Erdoğan'dan Suriye'deki mutabakata ilk yorum: Eksiksiz uygulanmasını istiyoruz

Elizabet

Administrator
Yönetici
Katılım
Ocak 16, 2025
Mesajlar
192,714
Tepkime puanı
0
AKP'li Cumhurbaşkanı Tayyip Erdoğan, Suriye'deki Heyet Tahrir Şam (HTŞ) yönetimi ile Suriye Demokratik Güçleri'nin (SDG) devlete ve orduya "entegrasyonu" konusunda vardığı mutabakata ilişkin ilk değerlendirmesini yaptı.

Saray'da Filistinlilerle Kardeşlik İftarı'nda konuşan Erdoğan, "Suriye'nin terörden arındırılmasına yönelik her türlü çabayı, doğru yönde atılmış bir adım olarak görüyoruz. Dün varılan mutabakatın eksiksiz uygulanması Suriye'nin güvenliğine ve huzuruna hizmet edecek. Bunun da kazananı Suriyeli kardeşlerimizin tamamı olacaktır" dedi.

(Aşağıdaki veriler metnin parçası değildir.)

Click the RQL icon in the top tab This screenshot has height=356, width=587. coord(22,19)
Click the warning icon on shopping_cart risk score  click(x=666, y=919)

Suriye'nin üniter bir yapıda olması gerektiğini savunan Erdoğan, sözlerine şöyle devam etti:

"Komşumuz Suriye'nin toprak bütünlüğüne, üniter yapısının korunmasına, birlik ve dirliğinin tahkim edilmesine büyük önem veriyoruz. İlk günden beri hep bunu savunduk, bunun ehemmiyetine dikkat çektik. Her zaman üzerine basa basa söylüyorum. Araplar, Türkler, Kürtler olarak kardeşliğimizi yücelttiğimiz ölçüde oyunları bozar geleceğimizi güvence altına alabiliriz. Rabbim bizi kardeş kavgasında muhafaza buyursun. Birbirimizin elini tutmaktan, birbirimize sıkıca kenetlenmekten, birbirimizin hassasiyetlerine saygı göstermekten başka kurtuluş yolunun olmadığını aklımızdan lütfen çıkarmayalım."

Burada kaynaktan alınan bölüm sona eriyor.